Uma Maheswara Rao G resolved HDDS-9126.
---------------------------------------
    Resolution: Fixed

Resolving this as corresponding PR is merged.

> [ozone-snapshot] Unordered deletion of snapshots corrupting OM
> --------------------------------------------------------------
>
>                 Key: HDDS-9126
>                 URL: https://issues.apache.org/jira/browse/HDDS-9126
>             Project: Apache Ozone
>          Issue Type: Bug
>          Components: Ozone Manager
>            Reporter: Soumitra Sulav
>            Assignee: Sadanand Shenoy
>            Priority: Critical
>              Labels: ozone-snapshot, pull-request-available
>             Fix For: 1.4.0
>
>         Attachments: console.log, ozone-om-quasar-csvjze-1.log, 
> ozone-om-quasar-csvjze-2.log, ozone-om-quasar-csvjze-3.log, 
> ozone-scm-quasar-csvjze-1.log, ozone-scm-quasar-csvjze-2.log, 
> ozone-scm-quasar-csvjze-3.log
>
>
> Test scenario :
> The test test_unordered_deletion is trying to delete snapshots in random 
> order.
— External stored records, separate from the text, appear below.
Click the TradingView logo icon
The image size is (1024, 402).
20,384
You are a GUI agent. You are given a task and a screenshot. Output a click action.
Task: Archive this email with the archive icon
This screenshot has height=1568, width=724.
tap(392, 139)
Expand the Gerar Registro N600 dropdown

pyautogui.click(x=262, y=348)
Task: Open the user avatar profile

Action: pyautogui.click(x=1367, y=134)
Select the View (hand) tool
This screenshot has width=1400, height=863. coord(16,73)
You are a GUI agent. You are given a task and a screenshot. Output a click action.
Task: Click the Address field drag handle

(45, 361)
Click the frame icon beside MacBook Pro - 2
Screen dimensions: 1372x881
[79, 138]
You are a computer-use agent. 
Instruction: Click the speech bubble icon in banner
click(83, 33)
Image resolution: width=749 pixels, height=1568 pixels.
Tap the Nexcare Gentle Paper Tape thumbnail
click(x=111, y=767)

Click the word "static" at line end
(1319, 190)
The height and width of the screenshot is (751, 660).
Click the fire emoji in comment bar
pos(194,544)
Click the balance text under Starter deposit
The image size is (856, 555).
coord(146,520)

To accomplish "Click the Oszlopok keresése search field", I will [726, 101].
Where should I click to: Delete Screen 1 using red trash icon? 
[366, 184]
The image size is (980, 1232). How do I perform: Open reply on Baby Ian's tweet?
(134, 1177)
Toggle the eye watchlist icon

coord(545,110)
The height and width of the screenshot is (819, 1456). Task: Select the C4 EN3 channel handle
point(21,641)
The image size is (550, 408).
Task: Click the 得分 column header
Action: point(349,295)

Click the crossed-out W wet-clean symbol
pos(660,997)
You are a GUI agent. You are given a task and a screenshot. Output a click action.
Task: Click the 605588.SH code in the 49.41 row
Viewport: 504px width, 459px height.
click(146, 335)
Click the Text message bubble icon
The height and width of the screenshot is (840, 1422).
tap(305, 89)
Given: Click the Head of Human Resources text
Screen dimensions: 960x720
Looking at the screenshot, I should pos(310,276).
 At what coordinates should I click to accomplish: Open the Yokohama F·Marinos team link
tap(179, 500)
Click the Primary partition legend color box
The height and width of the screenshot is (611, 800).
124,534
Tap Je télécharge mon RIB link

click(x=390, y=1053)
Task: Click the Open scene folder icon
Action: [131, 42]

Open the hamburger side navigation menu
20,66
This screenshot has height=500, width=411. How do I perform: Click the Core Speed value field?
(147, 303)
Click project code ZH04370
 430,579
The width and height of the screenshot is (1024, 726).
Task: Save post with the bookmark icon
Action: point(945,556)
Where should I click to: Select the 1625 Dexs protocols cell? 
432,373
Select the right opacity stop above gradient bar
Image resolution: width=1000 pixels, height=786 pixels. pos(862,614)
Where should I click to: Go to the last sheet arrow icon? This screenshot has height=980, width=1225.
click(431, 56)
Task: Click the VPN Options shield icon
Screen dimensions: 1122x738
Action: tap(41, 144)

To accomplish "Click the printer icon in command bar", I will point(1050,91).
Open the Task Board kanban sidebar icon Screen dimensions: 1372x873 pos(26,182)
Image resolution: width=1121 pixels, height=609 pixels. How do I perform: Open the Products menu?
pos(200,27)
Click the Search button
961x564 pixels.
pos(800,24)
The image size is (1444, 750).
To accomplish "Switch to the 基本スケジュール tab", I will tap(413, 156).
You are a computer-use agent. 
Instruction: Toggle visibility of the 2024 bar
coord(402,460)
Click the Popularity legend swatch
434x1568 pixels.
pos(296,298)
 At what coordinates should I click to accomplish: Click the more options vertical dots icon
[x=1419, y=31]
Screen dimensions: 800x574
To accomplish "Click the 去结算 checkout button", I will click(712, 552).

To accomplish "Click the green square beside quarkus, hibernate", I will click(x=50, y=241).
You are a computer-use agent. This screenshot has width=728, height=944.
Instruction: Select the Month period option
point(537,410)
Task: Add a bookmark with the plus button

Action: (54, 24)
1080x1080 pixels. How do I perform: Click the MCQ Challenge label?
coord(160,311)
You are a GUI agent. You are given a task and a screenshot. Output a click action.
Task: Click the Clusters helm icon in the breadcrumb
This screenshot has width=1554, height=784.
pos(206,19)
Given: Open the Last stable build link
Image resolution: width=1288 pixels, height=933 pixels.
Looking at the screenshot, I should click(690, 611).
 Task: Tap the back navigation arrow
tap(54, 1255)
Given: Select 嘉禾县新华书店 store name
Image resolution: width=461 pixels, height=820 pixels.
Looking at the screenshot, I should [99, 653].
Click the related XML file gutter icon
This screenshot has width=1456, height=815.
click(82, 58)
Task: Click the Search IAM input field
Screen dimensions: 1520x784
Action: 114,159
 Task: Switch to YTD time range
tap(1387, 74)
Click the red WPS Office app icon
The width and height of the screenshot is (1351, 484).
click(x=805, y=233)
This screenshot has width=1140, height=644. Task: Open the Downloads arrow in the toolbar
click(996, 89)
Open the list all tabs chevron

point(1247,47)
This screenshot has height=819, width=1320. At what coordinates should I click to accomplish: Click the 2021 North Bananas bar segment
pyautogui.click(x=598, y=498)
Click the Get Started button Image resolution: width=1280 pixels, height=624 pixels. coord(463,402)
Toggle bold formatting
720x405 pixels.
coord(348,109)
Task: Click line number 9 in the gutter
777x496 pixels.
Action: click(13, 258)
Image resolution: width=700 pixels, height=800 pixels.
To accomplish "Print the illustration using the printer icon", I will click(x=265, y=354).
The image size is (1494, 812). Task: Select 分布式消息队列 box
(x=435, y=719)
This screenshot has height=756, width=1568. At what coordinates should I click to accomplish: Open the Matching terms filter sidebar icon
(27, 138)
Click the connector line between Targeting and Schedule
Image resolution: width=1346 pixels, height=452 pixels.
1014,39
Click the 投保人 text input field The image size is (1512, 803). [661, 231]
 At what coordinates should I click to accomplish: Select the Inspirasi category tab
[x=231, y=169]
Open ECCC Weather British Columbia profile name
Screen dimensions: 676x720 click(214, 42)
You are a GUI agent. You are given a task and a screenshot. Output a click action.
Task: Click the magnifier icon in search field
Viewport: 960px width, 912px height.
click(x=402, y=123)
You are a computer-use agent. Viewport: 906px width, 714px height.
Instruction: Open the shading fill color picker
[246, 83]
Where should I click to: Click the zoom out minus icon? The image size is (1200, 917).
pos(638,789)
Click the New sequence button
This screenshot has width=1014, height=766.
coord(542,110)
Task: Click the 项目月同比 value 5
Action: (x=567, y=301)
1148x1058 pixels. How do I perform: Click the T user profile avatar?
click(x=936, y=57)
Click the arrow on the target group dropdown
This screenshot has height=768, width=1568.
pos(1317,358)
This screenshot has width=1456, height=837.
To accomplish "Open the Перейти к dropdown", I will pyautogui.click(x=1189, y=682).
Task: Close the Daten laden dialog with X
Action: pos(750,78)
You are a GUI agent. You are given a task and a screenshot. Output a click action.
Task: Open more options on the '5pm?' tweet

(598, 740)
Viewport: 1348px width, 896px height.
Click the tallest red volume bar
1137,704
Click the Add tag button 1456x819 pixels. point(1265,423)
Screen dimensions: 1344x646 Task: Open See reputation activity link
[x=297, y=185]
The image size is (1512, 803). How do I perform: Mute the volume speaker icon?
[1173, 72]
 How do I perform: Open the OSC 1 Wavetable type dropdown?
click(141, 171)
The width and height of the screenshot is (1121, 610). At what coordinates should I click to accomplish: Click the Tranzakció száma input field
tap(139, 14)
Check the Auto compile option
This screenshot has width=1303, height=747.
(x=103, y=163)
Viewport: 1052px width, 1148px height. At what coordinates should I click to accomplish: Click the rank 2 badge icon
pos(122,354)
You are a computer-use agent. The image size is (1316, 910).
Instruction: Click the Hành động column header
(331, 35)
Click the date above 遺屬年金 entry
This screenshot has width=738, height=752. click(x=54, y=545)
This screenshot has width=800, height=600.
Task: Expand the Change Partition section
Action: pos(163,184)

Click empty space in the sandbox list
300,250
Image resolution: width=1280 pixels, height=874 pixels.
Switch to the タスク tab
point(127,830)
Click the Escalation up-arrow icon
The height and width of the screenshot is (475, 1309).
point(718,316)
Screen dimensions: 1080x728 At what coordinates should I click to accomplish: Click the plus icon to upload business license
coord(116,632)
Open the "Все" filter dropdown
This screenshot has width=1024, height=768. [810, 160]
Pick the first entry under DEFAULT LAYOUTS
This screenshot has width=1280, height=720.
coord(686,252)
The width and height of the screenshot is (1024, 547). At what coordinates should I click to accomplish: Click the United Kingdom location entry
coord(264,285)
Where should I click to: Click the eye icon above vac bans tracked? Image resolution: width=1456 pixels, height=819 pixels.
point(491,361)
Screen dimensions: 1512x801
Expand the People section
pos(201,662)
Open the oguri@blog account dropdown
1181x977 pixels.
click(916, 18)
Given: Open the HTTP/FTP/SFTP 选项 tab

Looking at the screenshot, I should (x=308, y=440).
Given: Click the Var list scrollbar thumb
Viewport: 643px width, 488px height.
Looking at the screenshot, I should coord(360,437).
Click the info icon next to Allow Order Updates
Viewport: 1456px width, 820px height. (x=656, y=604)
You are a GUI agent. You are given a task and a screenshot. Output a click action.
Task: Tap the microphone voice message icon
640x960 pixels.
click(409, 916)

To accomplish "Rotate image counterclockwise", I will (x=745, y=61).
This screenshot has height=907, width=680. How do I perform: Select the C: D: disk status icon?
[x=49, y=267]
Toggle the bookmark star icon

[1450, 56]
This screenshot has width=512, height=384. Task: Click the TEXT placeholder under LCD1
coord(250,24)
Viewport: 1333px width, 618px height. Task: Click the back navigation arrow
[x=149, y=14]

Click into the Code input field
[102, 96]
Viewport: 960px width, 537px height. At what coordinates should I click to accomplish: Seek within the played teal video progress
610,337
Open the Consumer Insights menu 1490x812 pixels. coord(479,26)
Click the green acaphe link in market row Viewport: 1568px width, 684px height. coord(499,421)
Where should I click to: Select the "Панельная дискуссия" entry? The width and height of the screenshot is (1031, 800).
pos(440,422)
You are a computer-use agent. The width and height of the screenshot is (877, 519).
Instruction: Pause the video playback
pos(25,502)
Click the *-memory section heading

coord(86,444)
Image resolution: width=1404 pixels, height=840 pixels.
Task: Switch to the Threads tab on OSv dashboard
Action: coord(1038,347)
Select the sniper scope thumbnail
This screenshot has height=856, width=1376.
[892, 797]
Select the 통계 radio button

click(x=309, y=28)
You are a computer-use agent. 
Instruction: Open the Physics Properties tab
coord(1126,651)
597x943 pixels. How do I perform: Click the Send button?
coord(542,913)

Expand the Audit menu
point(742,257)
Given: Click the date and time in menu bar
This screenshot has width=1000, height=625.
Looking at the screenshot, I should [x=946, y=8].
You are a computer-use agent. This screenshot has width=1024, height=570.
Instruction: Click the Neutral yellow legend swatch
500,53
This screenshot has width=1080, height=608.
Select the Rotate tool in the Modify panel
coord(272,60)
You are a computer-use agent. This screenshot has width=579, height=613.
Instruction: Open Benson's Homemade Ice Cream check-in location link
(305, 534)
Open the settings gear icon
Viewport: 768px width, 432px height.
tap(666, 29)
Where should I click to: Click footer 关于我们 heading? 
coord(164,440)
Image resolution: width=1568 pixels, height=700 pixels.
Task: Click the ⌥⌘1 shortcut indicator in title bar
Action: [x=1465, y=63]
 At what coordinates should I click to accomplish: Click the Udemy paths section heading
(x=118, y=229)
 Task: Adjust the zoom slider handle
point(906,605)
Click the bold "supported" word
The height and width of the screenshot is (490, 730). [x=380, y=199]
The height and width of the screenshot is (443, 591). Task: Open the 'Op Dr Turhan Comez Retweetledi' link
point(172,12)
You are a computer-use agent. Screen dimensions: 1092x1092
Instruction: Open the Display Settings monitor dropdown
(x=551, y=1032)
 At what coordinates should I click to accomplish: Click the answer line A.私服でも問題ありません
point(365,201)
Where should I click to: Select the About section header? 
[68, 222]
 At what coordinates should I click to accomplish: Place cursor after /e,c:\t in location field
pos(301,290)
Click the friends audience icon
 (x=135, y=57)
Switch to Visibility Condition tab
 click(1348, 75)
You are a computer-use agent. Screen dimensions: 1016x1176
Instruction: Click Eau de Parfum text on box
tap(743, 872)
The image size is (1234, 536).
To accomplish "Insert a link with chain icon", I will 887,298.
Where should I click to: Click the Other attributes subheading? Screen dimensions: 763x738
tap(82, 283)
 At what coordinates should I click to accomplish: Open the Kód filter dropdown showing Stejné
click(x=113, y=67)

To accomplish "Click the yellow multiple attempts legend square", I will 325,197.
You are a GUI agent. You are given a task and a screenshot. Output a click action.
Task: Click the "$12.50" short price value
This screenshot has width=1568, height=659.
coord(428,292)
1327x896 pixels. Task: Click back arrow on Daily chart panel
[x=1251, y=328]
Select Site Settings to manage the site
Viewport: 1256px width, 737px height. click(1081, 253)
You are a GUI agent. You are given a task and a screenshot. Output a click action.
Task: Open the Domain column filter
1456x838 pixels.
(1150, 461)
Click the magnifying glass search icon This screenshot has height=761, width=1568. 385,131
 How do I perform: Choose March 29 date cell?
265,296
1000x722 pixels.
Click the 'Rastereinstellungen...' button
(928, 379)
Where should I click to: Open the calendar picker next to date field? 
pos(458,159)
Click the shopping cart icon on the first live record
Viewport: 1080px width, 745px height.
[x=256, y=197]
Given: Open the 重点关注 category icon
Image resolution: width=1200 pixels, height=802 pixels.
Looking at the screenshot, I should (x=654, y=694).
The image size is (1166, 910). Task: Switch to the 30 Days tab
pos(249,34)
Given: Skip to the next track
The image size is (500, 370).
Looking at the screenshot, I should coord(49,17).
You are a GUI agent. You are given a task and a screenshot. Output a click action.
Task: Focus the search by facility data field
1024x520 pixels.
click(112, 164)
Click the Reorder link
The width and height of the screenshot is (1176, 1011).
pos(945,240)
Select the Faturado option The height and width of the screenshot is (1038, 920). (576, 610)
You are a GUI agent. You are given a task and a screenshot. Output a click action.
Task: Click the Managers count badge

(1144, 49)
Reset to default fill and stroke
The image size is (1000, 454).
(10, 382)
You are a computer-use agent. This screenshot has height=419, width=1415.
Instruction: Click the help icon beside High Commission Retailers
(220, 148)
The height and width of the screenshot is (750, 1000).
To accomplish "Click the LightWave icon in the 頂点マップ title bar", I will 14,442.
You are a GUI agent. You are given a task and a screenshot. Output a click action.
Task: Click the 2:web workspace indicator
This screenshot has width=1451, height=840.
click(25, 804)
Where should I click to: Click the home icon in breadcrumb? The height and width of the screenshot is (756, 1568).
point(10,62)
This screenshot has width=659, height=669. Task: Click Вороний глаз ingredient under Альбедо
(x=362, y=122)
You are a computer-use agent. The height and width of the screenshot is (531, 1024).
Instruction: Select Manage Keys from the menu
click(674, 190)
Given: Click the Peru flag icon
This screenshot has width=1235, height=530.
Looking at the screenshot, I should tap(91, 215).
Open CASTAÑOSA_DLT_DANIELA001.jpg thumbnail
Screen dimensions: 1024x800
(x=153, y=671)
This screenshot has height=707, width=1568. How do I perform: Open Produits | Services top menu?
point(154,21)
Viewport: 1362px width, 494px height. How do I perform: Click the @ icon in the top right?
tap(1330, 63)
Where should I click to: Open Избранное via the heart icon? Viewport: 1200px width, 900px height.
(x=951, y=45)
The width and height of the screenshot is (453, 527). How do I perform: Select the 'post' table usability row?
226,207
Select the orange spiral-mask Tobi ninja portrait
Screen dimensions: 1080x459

And while doing so, we are hitting below exception with OM more often 
> than not.
> Once the error is seen, the OM goes into an unhealthy state, and all the 
> tests after this couldn't run.
> Snapshot is deleted :
> {code:java}
> 2023-08-06 06:33:27,113 INFO [OM StateMachine ApplyTransaction Thread - 
> 0]-org.apache.hadoop.ozone.om.request.snapshot.OMSnapshotDeleteRequest: 
> Deleted snapshot 'snap-ae5or' under path 'vol-w19gk/buck-f9sqw'
> {code}
> And soon after during copy
> {code:java}
> 2023-08-06 06:39:06,314|INFO|MainThread|machine.py:188 - 
> run()||GUID=5210f279-e5c7-4ee9-b652-b49a6b0eb07a|RUNNING: 
> /opt/cloudera/parcels/CDH/bin/ozone fs -cp 
> ofs://ozone1/vol-w19gk/buck-f9sqw/.snapshot/snap-5qmtv/key_1691303390 
> ofs://ozone1/vol-w19gk/buck-f9sqw/
> {code}
> OM log stacktrace:
> {code:java}
> 2023-08-06 06:33:38,126 INFO 
> [SstFilteringService#0]-org.apache.hadoop.hdds.utils.db.RocksDatabase: 
> Deleting sst file /000396.sst corresponding to column family keyTable from 
> db: 
> /var/lib/hadoop-ozone/om/data293349/db.snapshots/checkpointState/om.db-0ccb08e9-c5ab-45bb-a71e-8444a2142511
> 2023-08-06 06:33:38,127 INFO 
> [SstFilteringService#0]-org.apache.hadoop.hdds.utils.db.managed.ManagedRocksObjectUtils:
>  Waited for 1 milliseconds for file 
> /var/lib/hadoop-ozone/om/data293349/db.snapshots/checkpointState/om.db-0ccb08e9-c5ab-45bb-a71e-8444a2142511/000396.sst
>  deletion.
> 2023-08-06 06:34:37,938 INFO 
> [SstFilteringService#0]-org.apache.hadoop.ozone.om.snapshot.SnapshotCache: 
> Loading snapshot. Table key: /vol-w19gk/buck-f9sqw/snap-ae5or
> 2023-08-06 06:34:37,938 INFO 
> [SstFilteringService#0]-org.apache.hadoop.ozone.om.helpers.OmKeyInfo: 
> OmKeyInfo.getCodec ignorePipeline = true
> 2023-08-06 06:34:37,989 ERROR 
> [SstFilteringService#0]-org.apache.hadoop.ozone.om.SstFilteringService: Error 
> during Snapshot sst filtering
> FILE_NOT_FOUND org.apache.hadoop.ozone.om.exceptions.OMException: Unable to 
> load snapshot. Snapshot with table key '/vol-w19gk/buck-f9sqw/snap-ae5or' is 
> no longer active
>     at 
> org.apache.hadoop.ozone.om.snapshot.SnapshotCache.get(SnapshotCache.java:205)
>     at 
> org.apache.hadoop.ozone.om.snapshot.SnapshotCache.get(SnapshotCache.java:151)
>     at 
> org.apache.hadoop.ozone.om.SstFilteringService$SstFilteringTask.call(SstFilteringService.java:178)
>     at 
> org.apache.hadoop.hdds.utils.BackgroundService$PeriodicalTask.lambda$run$0(BackgroundService.java:121)
>     at 
> java.util.concurrent.CompletableFuture$AsyncRun.run(CompletableFuture.java:1640)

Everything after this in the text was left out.